- INPUT RECORDS:
┌──

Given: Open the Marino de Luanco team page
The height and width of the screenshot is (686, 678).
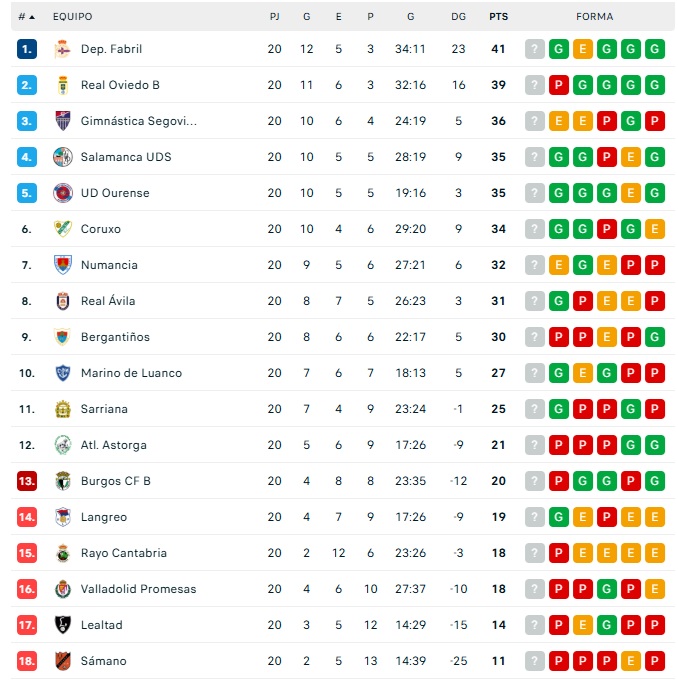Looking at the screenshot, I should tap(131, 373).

└──
┌──

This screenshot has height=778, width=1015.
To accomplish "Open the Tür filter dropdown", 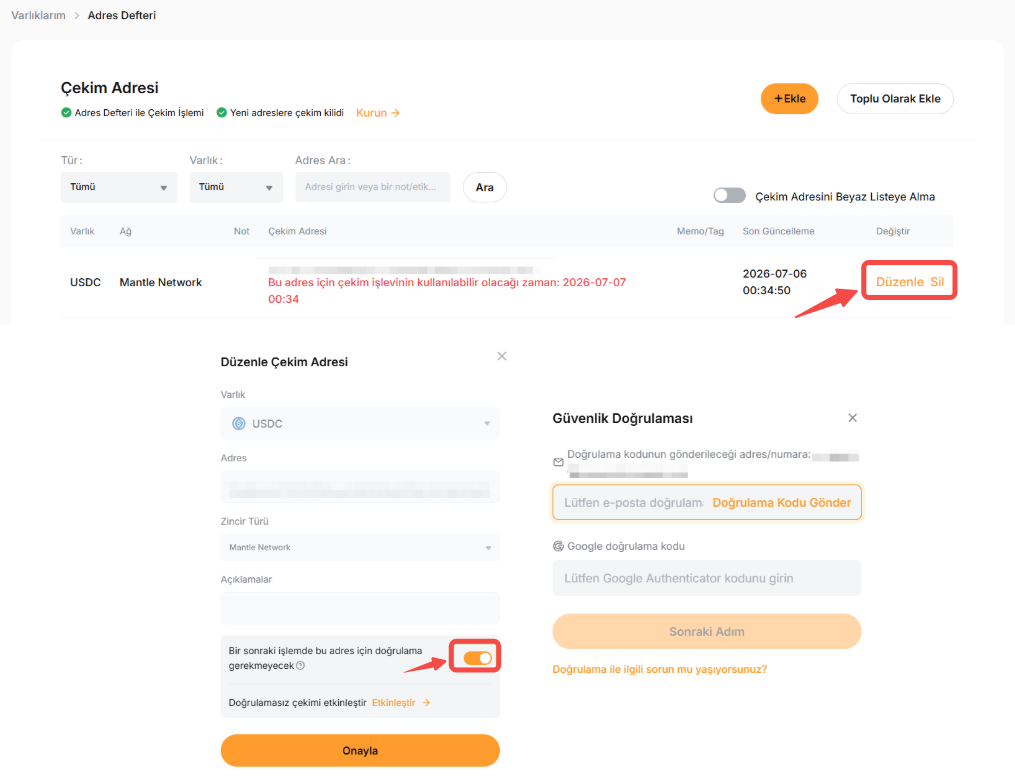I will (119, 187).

└──

- WHAT IS REQUIRED:
Convert the lines beginning with the one that contains "Given: Open the Marino de Luanco team page" and running through the one that contains "Looking at the", both included, into a JSON list of strings with one string per line. Omit blank lines and leave the pictures out.

- SOLUTION BELOW:
[
  "Given: Open the Marino de Luanco team page",
  "The height and width of the screenshot is (686, 678).",
  "Looking at the screenshot, I should tap(131, 373)."
]